The 2014-2015 academic year was a whirlwind of events, celebrations, and achievements for the AUA community. Internally, the university was buzzing with fresh ideas and projects. AUA launched its independent student newspaper, The Bridge, and celebrated the commencement of the first graduating class of the new Master of Science in Economics program, with over half of its graduates finding employment with the Central Bank of Armenia. The AGBU Papazian Library welcomed valuable book donations from Richard Hovannisian and Vartan Gregorian, adding to the library’s ever-growing list of materials. AUA also hosted a number of influential guest speakers such as Patch Adams, Noubar Afeyan, Yair Auron, Berge Setrakian, Pamela Steiner, Serj Tankian, Ruben Vardanyan and Veronika Zonabend, to name a few.
This year’s list of achievements has been matched by the university’s long list of firsts, which have had a significant impact on Armenia and the region. Since its inception in 1991, AUA brought the first US master’s degree programs to Armenia, and continues to be the only university in the region offering an American education. In addition to being the only English-language university, its focus on student-centered learning and the services provided by its Alumni and Career Development Office and Extension Program for continuing adult learning are unparalleled. AUA is also the country’s first college campus to provide Wi-Fi and videoconferencing. It is home to Armenia’s first and only university library open to the public, which is widely considered the best English-language library in the country, with over 162,500 electronic and printed texts.
In this and many other ways, AUA is setting the standard for higher education in Armenia. As an institution, it has maintained a need-blind admissions policy, meaning that every student who is qualified and willing to learn is given the opportunity, regardless of the ability to pay tuition. This approach opens the university to an economically diverse group of students. It stresses the belief that education is not only for the elite. For those who do take out loans, AUA was the first to establish student loan and need-based tuition assistance programs in Armenia.
As is the tradition in Western-style educational systems, the many years of hard work and accomplishments of students are annually celebrated with a formal graduation ceremony—and AUA was the first university to bring this tradition to Armenia. These many firsts have provided effective alternative models for higher education in Armenia and the region based on American values and pedagogy. Creating a Student Union and Faculty Center are among the next important firsts that AUA plans to introduce to Armenia’s higher education system.

**Required actions**
1 - Please list every guest speaker the text about AUA names.
2 - Does each statement agree with the text about AUA? (a) AUA started an independent student newspaper called The Bridge. (b) The university library holds more than 200,000 electronic and printed texts. (c) AUA has already created a Student Union. Give yes or no for each, with the deciding words quoted from the text.
3 - Repeat word for word the stretch of the text about AUA that starts at the words "In this and" and stops after "programs in Armenia.".

**Dataset extract**
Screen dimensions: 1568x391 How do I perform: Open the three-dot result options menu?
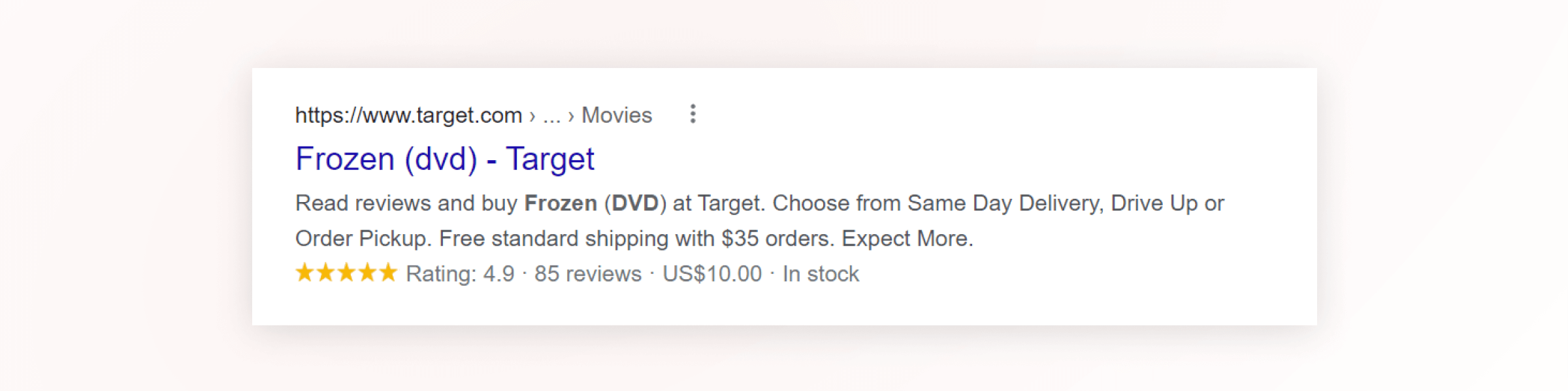[x=693, y=114]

**Solutions to the exercise**
1 - Patch Adams, Noubar Afeyan, Yair Auron, Berge Setrakian, Pamela Steiner, Serj Tankian, Ruben Vardanyan, Veronika Zonabend

2 -
(a) Yes: "AUA launched its independent student newspaper, The Bridge"
(b) No: "with over 162,500 electronic and printed texts"
(c) No: "Creating a Student Union and Faculty Center are among the next important firsts that AUA plans to introduce to Armenia’s higher education system."

3 -
In this and many other ways, AUA is setting the standard for higher education in Armenia. As an institution, it has maintained a need-blind admissions policy, meaning that every student who is qualified and willing to learn is given the opportunity, regardless of the ability to pay tuition. This approach opens the university to an economically diverse group of students. It stresses the belief that education is not only for the elite. For those who do take out loans, AUA was the first to establish student loan and need-based tuition assistance programs in Armenia.